Ha pianto quando ha saputo della sentenza definitiva della Cassazione ed è entrata in carcere disperata: Antonella Asara è una delle persone che hanno iniziato a scontare la pena 23 anni dopo i fatti per i quali sono state condannate. 

È successo in questi giorni ad alcuni dei protagonisti, gli ultimi rimasti in ballo, dell’operazione Aquila, la maxi indagine condotta vent’anni fa dalla Dda di Cagliari a Olbia su una presunta organizzazione sardo-albanese di trafficanti .

La Corte di Cassazione ha confermato le condanne di secondo grado per la olbiese Antonella Asara (sei anni di reclusione), per il sassarese Angelo Antonio Deiana (dieci anni di reclusione), per Luzlim Feimi (quattordici anni di reclusione), nei confronti di Mauro Piccinu, anche lui di Olbia (sette anni di carcere), condannati anche l’albanese Luan Rushiti (quattordici anni di carcere) e l’olbiese Antonio Salerno (sei anni di reclusione).

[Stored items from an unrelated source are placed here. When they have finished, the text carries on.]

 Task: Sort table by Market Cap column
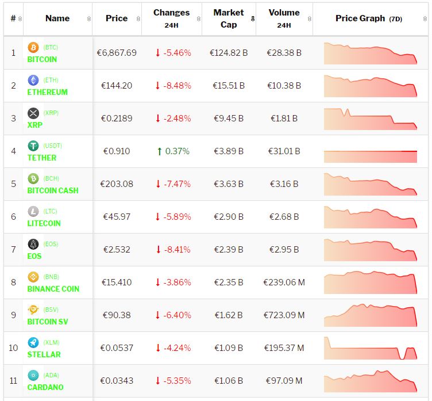[x=229, y=18]
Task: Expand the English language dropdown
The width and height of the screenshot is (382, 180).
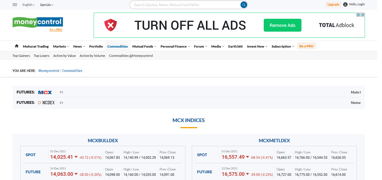Action: [29, 5]
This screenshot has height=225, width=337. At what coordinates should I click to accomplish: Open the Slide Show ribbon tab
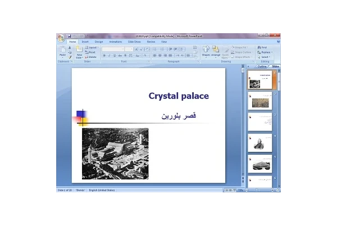pos(134,42)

Qualcuno avrebbe fatto perdere le tracce, stando a indiscrezioni, Antonio Salerno, difeso dagli avvocati Fernando Vignes e Mario Perticarà sarebbe irreperibile.

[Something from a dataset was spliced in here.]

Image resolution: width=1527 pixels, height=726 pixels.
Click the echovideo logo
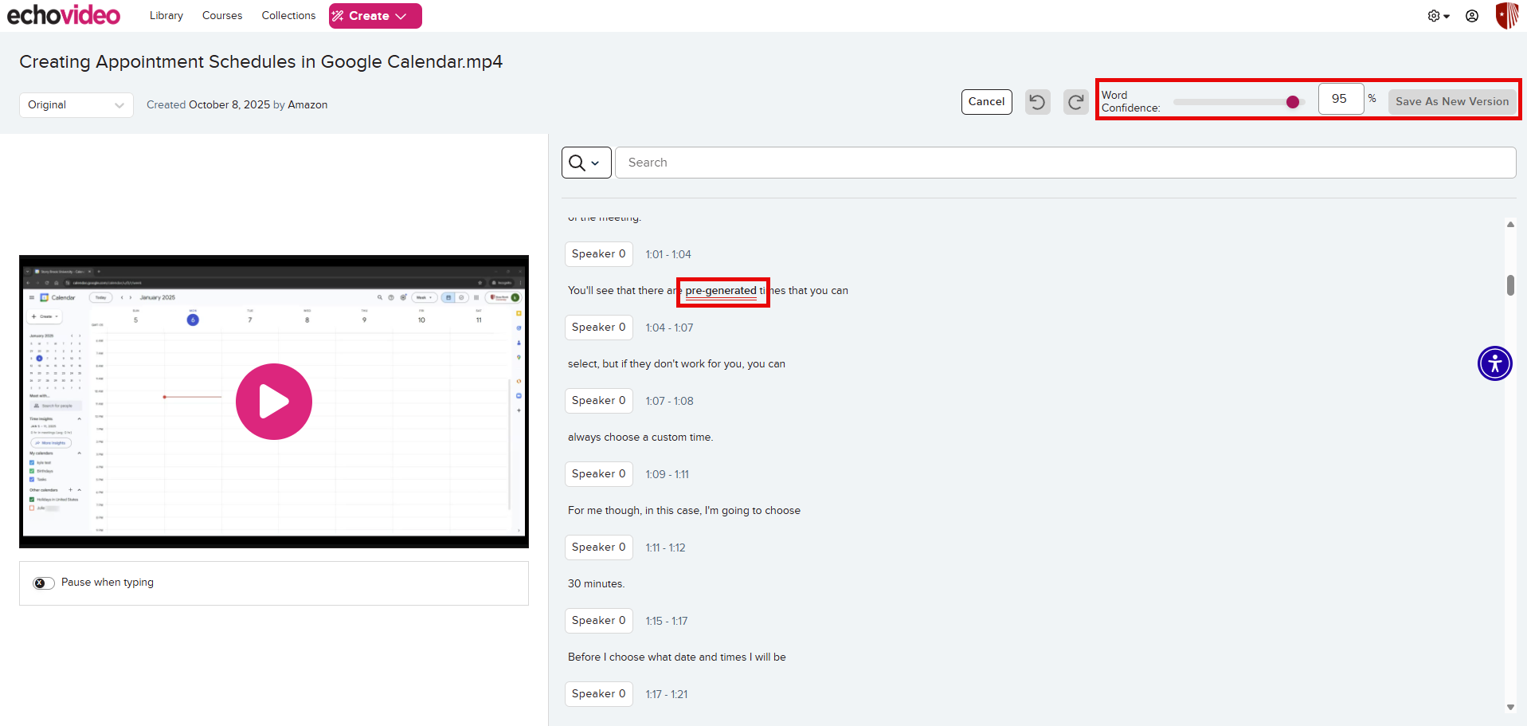(64, 15)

L’uomo  è ricercato dalle forze dell’ordine che devono notificargli la sentenza della Cassazione e portarlo in carcere.

Il dramma è per chi entra in cella dopo essersi rifatto un’esistenza, come Antonella Asara, che nell’arco di 20 anni ha cambiato radicalmente la sua vita. 

Dicono i suoi difensori, Antonello Desini e Nicola Di Benedetto: «La nostra assistita è un’altra persona, ha ricostruito la sua vita in questo lungo arco di tempo. Ora è disperata».

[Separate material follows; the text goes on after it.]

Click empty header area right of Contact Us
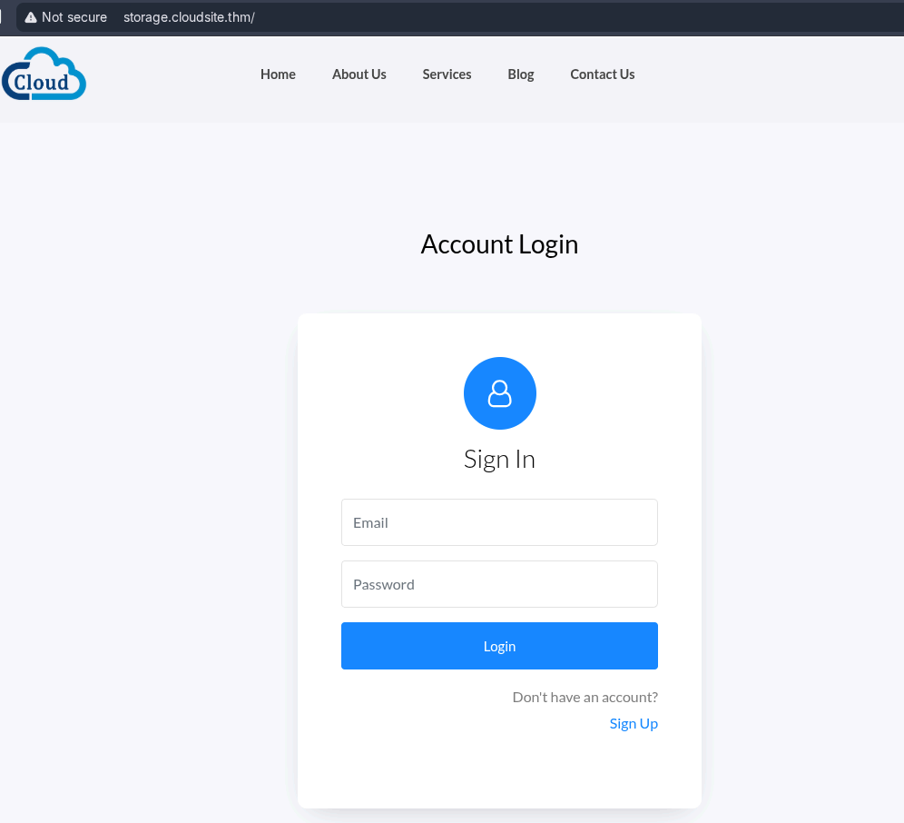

Il processo è durato quasi quindici anni e ora può considerarsi concluso, ma con risvolti umani drammatici per la sua tempistica.

Le accuse della Dda riguardano il traffico di cocaina ed eroina, solo per alcuni boss (condannati nella primissima fase del processo) c’era anche la contestazione di sfruttamento di giovani slave, avviate alla prostituzione soprattutto a Olbia.